活躍しはじめたのは実業団に入ったあとです。
では、マラソン選手になろうと思ったきっかけはなんでしたか?
笑顔でゴールする選手を見て、感動してもらえるような人になりたいと思ったからです。
有森さん: ポルトガルにロザ・モタという選手がいます。小柄で顔も小さくてかわいいので、“ポルトガルのバラ”と呼ばれていました。私が大学4年のときにソウルオリンピックがあって、マラソンをテレビ観戦していたんです。マラソンって、苦しそうに走るので悲壮感がありますよね?でも彼女は満面の笑みで走りながら、1着でゴールテープを切ったんです。その姿に心を打たれて「私も人に感動してもらえる場に立ちたい」と思って「オリンピックに出られたらいいな」という夢を描くようになりました。
気持ちの強さは才能を超える
そんな中でも才能がないと諦める人もいます。有森さんは才能って必要だと思いますか?
才能は自分でつくりだせるんです!
有森さん: 私は身体能力の才能は本当になくて、実業団(リクルート)に入った後も、体は硬い、ベタベタ走る、腰は落ちてる、首は前に出てる……中学生よりも遅いと言われてきたんです。でも、実業団時代の師匠・小出義雄監督に「人には体の才能と心(気持ち)の才能、2つの大切な才能があって、有森は体の才能はないけど、気持ちの素質だけは世界一。だから諦めるな」と言われたんです。

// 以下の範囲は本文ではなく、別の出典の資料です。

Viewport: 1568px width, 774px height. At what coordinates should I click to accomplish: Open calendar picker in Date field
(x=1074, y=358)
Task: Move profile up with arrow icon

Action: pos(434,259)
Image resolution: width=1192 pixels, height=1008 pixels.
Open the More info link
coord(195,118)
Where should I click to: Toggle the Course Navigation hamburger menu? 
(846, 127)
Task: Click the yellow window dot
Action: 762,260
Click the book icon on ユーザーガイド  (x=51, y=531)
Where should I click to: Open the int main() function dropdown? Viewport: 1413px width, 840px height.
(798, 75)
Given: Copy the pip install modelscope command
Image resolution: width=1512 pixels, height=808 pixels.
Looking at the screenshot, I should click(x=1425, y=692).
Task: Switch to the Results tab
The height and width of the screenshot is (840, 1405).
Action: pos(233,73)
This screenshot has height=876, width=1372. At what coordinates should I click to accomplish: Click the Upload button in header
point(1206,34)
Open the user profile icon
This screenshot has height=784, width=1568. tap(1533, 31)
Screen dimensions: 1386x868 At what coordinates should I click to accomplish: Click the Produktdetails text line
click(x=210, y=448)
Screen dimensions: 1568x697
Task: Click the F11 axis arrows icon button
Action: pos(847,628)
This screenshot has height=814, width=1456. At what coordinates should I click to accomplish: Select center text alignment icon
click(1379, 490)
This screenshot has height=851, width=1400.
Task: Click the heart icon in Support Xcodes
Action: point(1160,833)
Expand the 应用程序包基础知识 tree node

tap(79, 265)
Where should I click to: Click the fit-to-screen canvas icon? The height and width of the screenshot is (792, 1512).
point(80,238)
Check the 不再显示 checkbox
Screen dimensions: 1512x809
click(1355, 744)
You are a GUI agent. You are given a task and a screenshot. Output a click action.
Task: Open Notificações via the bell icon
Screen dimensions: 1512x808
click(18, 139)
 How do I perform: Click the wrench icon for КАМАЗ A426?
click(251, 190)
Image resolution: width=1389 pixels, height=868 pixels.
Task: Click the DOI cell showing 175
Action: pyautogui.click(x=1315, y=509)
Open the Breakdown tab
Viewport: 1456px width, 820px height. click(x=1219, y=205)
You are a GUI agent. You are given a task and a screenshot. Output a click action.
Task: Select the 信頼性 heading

その日から監督に出されたメニューをとにかくやる毎日。当然、人より速く走れないから遅くまでやって。でもそうやって続けていると、自信がついて能力になっていくんです。つまり、才能なんていうのはあとからついてくるし、自分でつくりだせます。才能がないと諦めたら、何も生まれません。
有森裕子さんの経歴と戦績
| 1989年 | 日本体育大学卒業 株式会社リクルート入社 |
|---|---|
| 1990年 | 大阪国際女子マラソン 6位(初マラソン日本女子最高記録) |
| 1991年 | 世界陸上東京大会 4位 |
| 1992年 | バルセロナ五輪 2位(銀メダル) |
| 1996年 | アトランタ五輪 3位(銅メダル) |
| 1999年 | ボストンマラソン 3位 |
マラソン自己ベスト記録 2時間26分39秒
その努力があって初マラソンで日本記録をつくられたんですね!
はい、気持ちを継続して一日一日の努力をできるかどうかが大事です。
有森さん: 才能のあるなしなんて考えないほうがいいですよ。本当になにもしないでできる人なんていないと思います。大事なのは自分がどうしたいか、そのための努力を当たり前にできるか。気持ちの才能は、体の才能を超せるんです。
世界陸上はアスリートが高みを目指す舞台
有森さんにとって世界陸上が初の日本代表戦だったそうです。どんな大会でしたか?
世界に羽ばたくきっかけになった大会です。
有森さん: 1991年の世界陸上東京大会は、自国開催だったこともあり、期待が高く緊張しました。結果として、この大会で4位を取れたことがバルセロナオリンピックの代表選出につながったんです。つまり、当時の私に世界に羽ばたくきっかけをつくってくれた大会でした。
世界陸上で思い出に残る
エピソードを教えてください。
世界で戦う選手との大切なつながりを感じました!
有森さん: 憧れのロザ・モタ選手とは大阪国際女子マラソンでお会いできて、世界陸上でも一緒になりました。彼女は途中棄権してしまったんですけど、私の走りを沿道から応援してくれていたんです。そんな彼女の姿を見て、世界で戦う選手は敵というより同志。お互いを高め合える存在だと教えてもらいました。実際、戦いが終わると選手同志でハグをして、勝った選手に「おめでとう」と言います。世界陸上はスポーツをとおして人間同志の大切なつながりができる、そんな世界観を知れた大会でした。
世界陸上には人間ドラマがあふれている!
陸上選手にとって、世界陸上はどんな大会ですか?
ここで勝てば世界一と思える大会です。
有森さん: オリンピックは平和の祭典としてたくさんの国や地域の選手が出場できる大会です。それに対して世界陸上は、出場するのに参加標準記録を突破することなどが条件になっています。なので、記録を持った本当に強い選手だけが出場して世界一を競います。まさに陸上のトップ・オブ・トップの戦い。ここで勝てば世界一と思える大会ですね。
陸上競技の楽しみ方を教えてください。
人間の体の可能性に着目してみてください!
有森さん: 陸上ってシンプルに手と足を使って競技しているんです。アスリートがそれをきわめると、こんなに速く足が動くんだ、こんなに重いものを遠くに飛ばせるんだ、こんなに高く飛ぶんだというのを感じられるはずです。人間の体にはこれだけの可能性があるんだというアスリートの限界を超えるがんばりを見てみてください。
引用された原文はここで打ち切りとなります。